3) "A RIGHT JOIN (complicated subquery or sub-join)" or "(complicated subquery or sub-join) LEFT JOIN A" or "(complicated subquery or sub-join) INNER JOIN A"
complicated subquery means those subqueries that cannot be flattened into a simple scan plan and thus cannot be the LHS table (main table), such as a group-by, a limit, a sub-join, etc.
Currently hash-join has the priority. So if no hint is provided, the compiler see if the top-level join can be done using hash-join, and recursively go through its sub-joins, and whenever we hit the above three patterns, the sort-merge-join plans are used. Again take the example (pattern 2) I wrote in my first comment:
"A right join B left join C"
First, it does not qualify for a star join (which should not contain any right join), so it should be compiled in a sequence like (A right join B) left join C, and now we find that the LHS table is not a flat scan, so we have to compile the left join as sort-merge join but we can still do hash-join for (A right join B).
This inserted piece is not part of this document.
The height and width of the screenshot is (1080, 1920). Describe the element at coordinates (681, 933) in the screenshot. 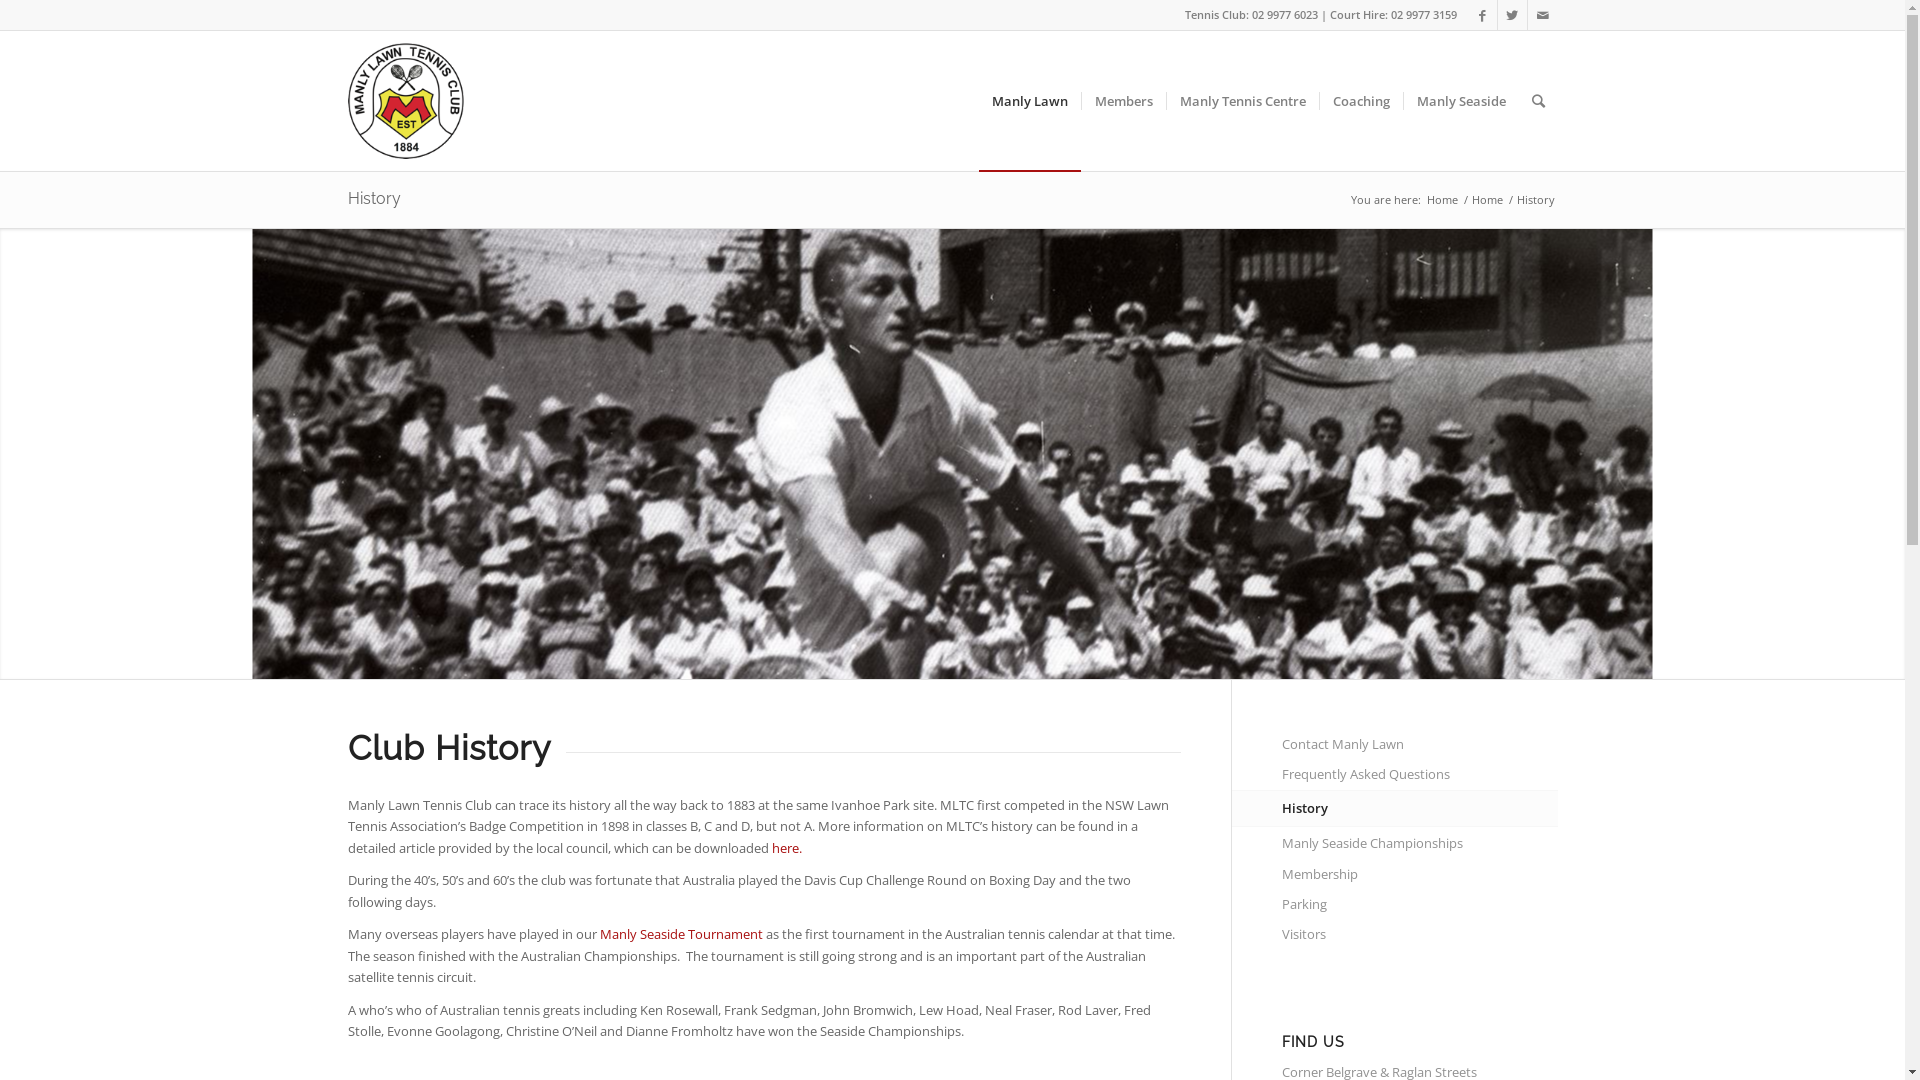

So far, we don't have a way to hint using certain join algorithms for a specific join in a query. But I think it might be worth adding such facilities.
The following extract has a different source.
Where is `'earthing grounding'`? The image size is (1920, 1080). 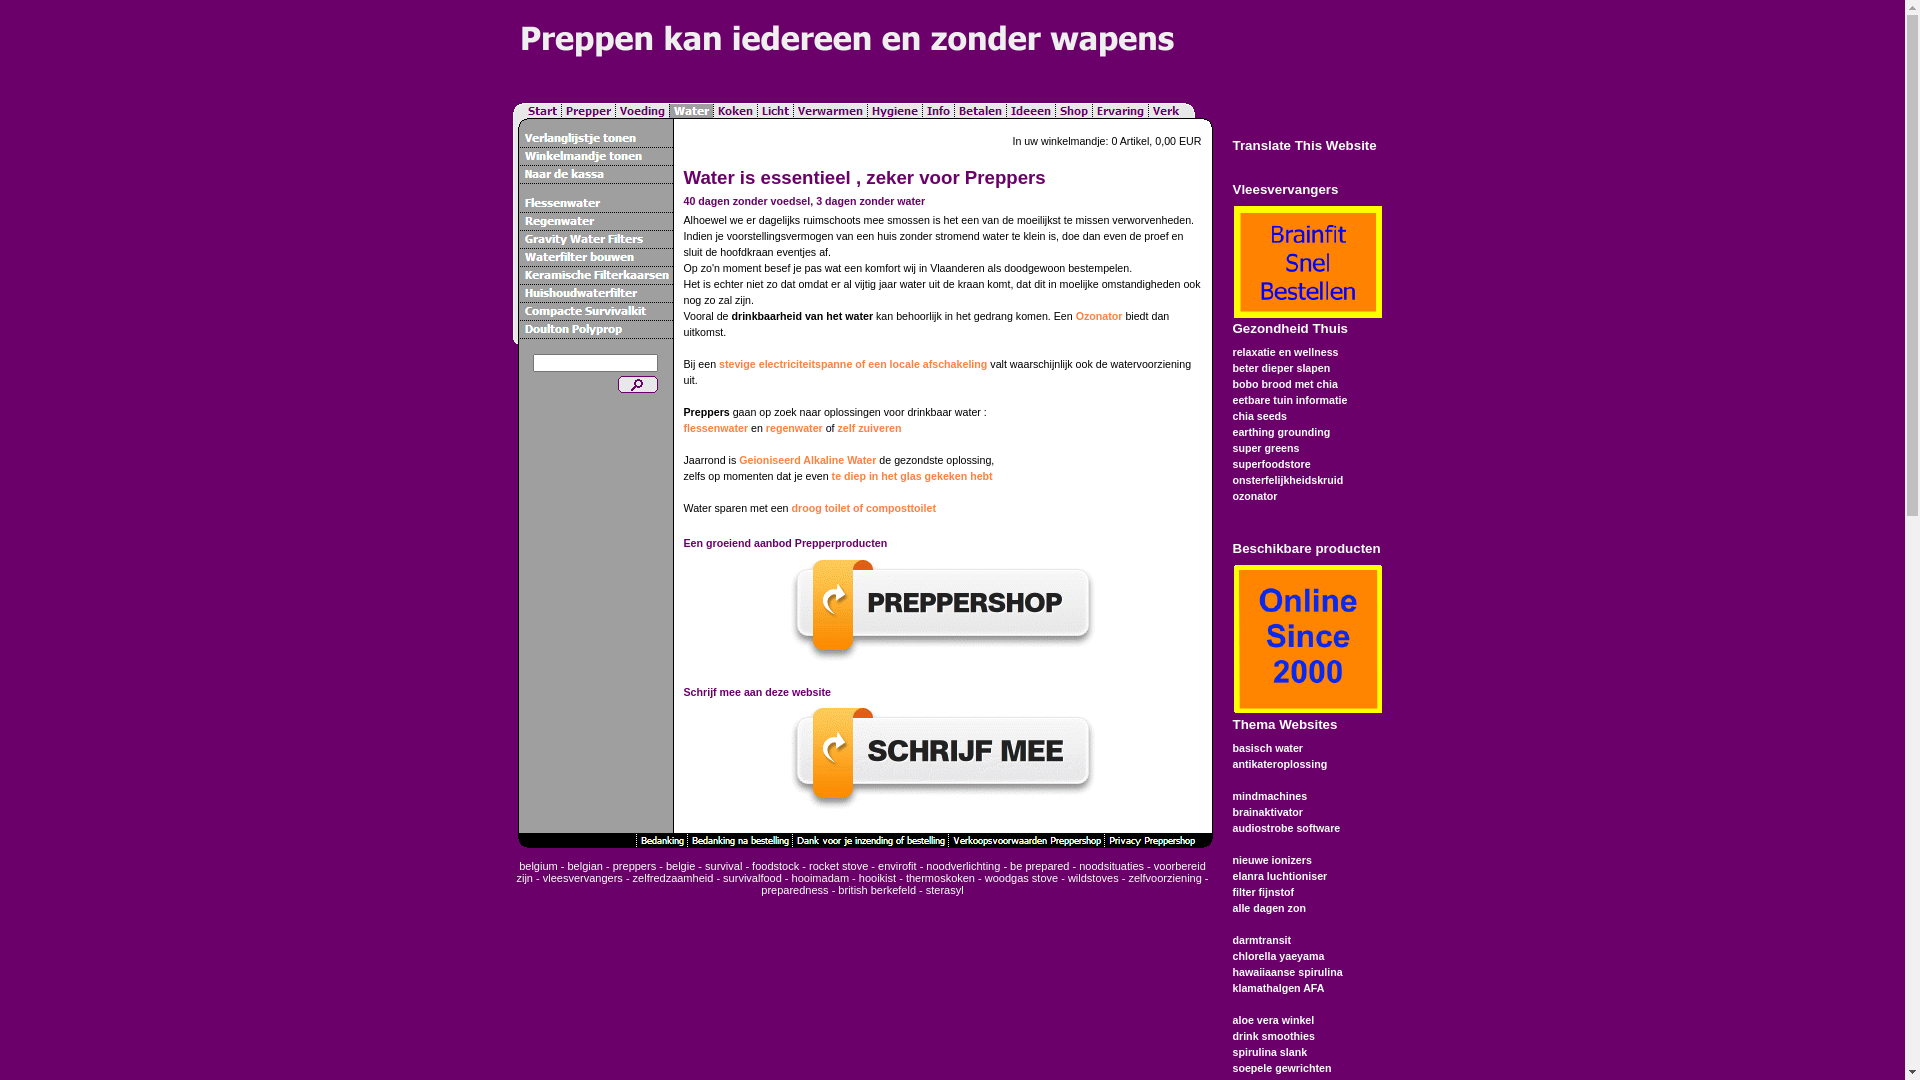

The orderby is pushed down to join tables in a query rewrite way, so order-by optimizations can be automatically used and of course will have server-side sorting. For sub-queries used as join tables that has order-by itself, the original order-by will be overridden by the sort-merge order by. The outmost order-by will just remain intact.
would be interesting to get your feedback on what we need in terms of statistics to drive the optimizer decisions
Sure, definitely. Already had some discussions with ramkrishna.s.vasudevan.